§ 105 – Streitbeilegungsverfahren
📝 Zusammenfassung
Bei Streitigkeiten über Netzzugangsverweigerung entscheidet die E-Control (sofern nicht das Kartellgericht zuständig ist). Für alle anderen Netzstreitigkeiten kann die Regulierungsbehörde auf Antrag ein Schlichtungsverfahren einleiten. Klagen wegen Netzzugangsverweigerung sind erst nach rechtskräftigem E-Control-Bescheid möglich.
Streitbeilegung bei Netzzugangskonflikten
§ 105 regelt die außergerichtliche Streitbeilegung zwischen Netzbenutzern und Netzbetreibern.
Zuständigkeiten bei Streitigkeiten
| Streitgegenstand | Zuständigkeit |
|---|---|
| Netzzugangsverweigerung | E-Control (Regulierungsbehörde) |
| Kartellrechtliche Fragen | Kartellgericht (KartG 2005) |
| Sonstige Netzstreitigkeiten | E-Control (Schlichtung auf Antrag) |
Sonstige Streitigkeiten (Abs. 2)
Die E-Control kann auf Antrag schlichten bei:
1. Streitigkeiten zwischen Netzzugangsberechtigten und Netzbetreibern
2. Konflikten zwischen unabhängigem Netzbetreiber (§ 155) und Netzeigentümer (§ 154)
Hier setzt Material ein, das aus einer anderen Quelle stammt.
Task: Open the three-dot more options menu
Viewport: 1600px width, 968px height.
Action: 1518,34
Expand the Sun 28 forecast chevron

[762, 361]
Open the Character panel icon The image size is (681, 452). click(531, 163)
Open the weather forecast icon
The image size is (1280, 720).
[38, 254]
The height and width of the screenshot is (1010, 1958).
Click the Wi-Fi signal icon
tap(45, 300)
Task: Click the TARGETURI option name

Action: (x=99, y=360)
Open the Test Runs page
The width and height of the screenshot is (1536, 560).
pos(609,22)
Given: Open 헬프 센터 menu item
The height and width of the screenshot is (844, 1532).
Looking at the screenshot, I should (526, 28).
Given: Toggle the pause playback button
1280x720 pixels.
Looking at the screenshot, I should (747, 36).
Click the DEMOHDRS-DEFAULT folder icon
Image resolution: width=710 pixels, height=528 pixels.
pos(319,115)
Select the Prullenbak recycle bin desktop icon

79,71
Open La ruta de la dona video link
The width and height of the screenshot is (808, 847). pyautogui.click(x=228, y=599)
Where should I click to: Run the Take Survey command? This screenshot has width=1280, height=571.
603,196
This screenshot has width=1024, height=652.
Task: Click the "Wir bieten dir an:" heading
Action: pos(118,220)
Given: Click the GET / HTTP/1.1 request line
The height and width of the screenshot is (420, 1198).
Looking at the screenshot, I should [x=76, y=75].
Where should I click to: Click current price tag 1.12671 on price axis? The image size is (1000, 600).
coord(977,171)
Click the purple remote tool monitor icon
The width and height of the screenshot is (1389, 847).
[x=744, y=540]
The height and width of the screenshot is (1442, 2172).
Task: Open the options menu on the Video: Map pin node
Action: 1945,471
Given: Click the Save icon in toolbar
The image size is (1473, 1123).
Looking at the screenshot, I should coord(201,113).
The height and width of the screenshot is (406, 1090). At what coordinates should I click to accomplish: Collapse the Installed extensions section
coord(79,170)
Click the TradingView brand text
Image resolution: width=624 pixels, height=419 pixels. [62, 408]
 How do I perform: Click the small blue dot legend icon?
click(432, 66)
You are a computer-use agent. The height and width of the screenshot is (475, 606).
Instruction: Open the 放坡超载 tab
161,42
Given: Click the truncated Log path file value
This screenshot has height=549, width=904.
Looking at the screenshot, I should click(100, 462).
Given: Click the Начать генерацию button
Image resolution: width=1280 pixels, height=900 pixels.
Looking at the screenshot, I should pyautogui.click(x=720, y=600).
3. Streitigkeiten zwischen vertikal integriertem Unternehmen und Übertragungsnetzbetreiber (§ 158)
4. Ausgleichsenergie-Abrechnungen
5. Spitzenkappung nach § 101
Klagesperre bei Netzzugangsverweigerung
Wichtig: Eine gerichtliche Klage wegen Netzzugangsverweigerung kann erst eingebracht werden, wenn:
- Die E-Control über die Rechtmäßigkeit entschieden hat
- Diese Entscheidung rechtskräftig ist
Läuft bereits ein Gerichtsverfahren und die E-Control-Entscheidung ist Vorfrage, wird das Verfahren unterbrochen.
Praxistipp: Vor einer Klage immer zuerst die E-Control einschalten - das Verfahren ist meist schneller und kostengünstiger.
(1) In Streitigkeiten zwischen Netzzugangsberechtigten und Netzbetreibern über die Rechtmäßigkeit der Verweigerung des Netzzugangs entscheidet – sofern keine Zuständigkeit des Kartellgerichtes gemäß Kartellgesetz 2005 (KartG 2005), BGBl. I Nr. 61/2005, vorliegt – die Regulierungsbehörde.
(2) In allen übrigen Streitigkeiten
- zwischen Netzzugangsberechtigten und Netzbetreibern über die aus diesem Verhältnis entspringenden Verpflichtungen,
- zwischen dem unabhängigen Netzbetreiber gemäß § 155 und dem Eigentümer des Übertragungsnetzes gemäß § 154,
- zwischen dem vertikal integrierten Elektrizitätsunternehmen und dem Übertragungsnetzbetreiber gemäß § 158,
- in Angelegenheiten der Abrechnung der Ausgleichsenergie, sowie
- in Angelegenheiten der Spitzenkappung gemäß § 101
(3) Unbeschadet der Bestimmung des Abs. 2 kann eine Klage des Netzzugangsberechtigten wegen Ansprüchen, die sich auf eine Verweigerung des Netzzugangs durch den Netzbetreiber gründen, erst nach Rechtskraft der Entscheidung der Regulierungsbehörde über die Rechtmäßigkeit der Verweigerung des Netzzugangs eingebracht werden; bildet eine solche Entscheidung eine Vorfrage für das gerichtliche Verfahren, so ist dieses bis zur Rechtskraft der Entscheidung der Regulierungsbehörde zu unterbrechen.